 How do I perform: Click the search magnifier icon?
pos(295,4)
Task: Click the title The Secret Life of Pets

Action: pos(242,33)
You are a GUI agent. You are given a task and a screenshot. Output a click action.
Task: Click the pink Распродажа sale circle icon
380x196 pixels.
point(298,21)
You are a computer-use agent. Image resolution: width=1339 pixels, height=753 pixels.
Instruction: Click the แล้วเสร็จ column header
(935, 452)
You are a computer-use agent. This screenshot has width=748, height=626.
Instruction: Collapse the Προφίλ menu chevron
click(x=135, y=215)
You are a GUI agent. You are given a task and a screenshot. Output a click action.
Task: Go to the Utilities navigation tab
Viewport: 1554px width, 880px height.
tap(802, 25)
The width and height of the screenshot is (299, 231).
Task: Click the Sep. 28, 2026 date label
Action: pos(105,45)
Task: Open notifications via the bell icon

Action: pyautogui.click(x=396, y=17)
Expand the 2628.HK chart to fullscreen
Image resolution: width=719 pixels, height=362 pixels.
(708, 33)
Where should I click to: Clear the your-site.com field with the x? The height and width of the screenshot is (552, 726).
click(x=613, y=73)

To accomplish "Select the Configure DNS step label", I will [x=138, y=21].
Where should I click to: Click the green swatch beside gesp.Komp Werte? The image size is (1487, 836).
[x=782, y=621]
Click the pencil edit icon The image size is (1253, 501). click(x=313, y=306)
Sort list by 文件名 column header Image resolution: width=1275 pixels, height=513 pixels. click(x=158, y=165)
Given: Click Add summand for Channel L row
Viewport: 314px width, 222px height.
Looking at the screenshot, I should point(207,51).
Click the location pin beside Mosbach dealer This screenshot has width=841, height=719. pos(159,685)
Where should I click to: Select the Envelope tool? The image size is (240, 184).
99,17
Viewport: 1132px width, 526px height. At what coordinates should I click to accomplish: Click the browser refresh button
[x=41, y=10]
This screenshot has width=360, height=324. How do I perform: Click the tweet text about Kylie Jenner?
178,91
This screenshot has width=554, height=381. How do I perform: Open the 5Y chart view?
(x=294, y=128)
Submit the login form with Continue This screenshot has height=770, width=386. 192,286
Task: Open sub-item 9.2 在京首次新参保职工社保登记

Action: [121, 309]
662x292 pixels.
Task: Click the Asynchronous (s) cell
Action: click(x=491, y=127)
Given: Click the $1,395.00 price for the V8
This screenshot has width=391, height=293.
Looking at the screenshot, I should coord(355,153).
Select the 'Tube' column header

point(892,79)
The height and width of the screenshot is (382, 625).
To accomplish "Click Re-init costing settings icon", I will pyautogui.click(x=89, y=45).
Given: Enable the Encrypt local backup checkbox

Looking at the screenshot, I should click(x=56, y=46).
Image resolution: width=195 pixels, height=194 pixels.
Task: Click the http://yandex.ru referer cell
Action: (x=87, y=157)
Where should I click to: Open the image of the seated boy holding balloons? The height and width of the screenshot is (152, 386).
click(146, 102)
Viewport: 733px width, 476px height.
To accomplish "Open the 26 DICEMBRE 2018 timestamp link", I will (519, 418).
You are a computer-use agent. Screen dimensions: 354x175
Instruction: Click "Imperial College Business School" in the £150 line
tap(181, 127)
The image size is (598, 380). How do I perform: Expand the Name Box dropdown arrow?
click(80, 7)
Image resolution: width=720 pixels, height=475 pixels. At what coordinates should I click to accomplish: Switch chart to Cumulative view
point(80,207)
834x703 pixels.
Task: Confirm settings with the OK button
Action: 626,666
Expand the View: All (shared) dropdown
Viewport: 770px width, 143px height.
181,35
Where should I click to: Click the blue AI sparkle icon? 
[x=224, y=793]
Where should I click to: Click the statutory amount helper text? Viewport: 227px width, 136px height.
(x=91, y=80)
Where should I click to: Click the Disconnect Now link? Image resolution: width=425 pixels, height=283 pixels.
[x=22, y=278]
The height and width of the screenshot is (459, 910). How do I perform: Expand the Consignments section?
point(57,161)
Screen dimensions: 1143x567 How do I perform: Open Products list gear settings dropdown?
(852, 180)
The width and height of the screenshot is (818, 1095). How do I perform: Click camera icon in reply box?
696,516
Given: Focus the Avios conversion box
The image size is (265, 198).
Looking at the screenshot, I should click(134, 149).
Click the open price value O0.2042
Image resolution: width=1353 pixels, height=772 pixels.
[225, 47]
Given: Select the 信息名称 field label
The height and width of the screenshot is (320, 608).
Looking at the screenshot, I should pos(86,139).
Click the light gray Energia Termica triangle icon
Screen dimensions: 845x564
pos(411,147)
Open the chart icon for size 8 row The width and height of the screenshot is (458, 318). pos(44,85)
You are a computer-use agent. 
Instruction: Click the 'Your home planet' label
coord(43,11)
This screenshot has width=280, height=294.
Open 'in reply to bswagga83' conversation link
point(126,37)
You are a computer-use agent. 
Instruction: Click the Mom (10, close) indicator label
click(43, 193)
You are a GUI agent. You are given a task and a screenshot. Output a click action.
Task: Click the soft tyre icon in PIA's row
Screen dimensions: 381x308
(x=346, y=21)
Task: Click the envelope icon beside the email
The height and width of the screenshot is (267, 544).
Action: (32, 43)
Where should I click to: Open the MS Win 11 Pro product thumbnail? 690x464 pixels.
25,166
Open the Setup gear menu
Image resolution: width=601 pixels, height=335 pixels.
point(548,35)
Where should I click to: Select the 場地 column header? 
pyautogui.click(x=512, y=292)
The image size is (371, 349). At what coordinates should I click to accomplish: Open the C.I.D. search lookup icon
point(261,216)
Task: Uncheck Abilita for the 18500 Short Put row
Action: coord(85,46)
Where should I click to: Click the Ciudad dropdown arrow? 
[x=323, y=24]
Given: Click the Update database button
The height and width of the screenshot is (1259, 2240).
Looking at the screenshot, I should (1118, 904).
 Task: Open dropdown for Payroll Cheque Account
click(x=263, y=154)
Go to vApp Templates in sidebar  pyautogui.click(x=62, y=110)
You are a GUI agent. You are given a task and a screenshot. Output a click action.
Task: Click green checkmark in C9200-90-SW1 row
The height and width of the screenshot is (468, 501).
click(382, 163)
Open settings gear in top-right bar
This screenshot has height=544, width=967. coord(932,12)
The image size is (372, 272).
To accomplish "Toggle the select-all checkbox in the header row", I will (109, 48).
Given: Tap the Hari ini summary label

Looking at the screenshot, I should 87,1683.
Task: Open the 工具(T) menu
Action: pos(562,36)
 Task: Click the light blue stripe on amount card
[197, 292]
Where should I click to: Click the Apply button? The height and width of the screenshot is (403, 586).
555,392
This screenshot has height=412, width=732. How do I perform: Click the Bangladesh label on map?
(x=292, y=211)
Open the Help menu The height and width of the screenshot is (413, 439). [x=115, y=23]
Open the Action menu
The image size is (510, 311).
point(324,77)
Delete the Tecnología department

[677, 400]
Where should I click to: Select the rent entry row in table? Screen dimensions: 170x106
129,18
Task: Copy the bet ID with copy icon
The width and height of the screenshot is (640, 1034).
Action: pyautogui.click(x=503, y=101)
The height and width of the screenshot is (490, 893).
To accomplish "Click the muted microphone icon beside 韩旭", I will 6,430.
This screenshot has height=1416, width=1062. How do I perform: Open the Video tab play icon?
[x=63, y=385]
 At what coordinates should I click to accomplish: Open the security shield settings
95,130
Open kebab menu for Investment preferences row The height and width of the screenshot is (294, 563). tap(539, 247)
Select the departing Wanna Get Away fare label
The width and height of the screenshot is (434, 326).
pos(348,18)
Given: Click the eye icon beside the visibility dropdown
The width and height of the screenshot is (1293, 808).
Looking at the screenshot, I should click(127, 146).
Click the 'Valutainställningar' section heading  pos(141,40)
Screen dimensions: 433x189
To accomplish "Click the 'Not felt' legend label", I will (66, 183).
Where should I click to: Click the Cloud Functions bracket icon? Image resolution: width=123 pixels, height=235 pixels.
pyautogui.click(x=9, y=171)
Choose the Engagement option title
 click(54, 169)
....................
Assignment: Filter the listing by the string "computer"; copy each matching line.

Exercise output:
You are a computer-use agent. Image resolution: width=1339 pixels, height=753 pixels.
You are a computer-use agent. This screenshot has width=748, height=626.
You are a computer-use agent. Screen dimensions: 354x175
You are a computer-use agent. 
You are a computer-use agent. 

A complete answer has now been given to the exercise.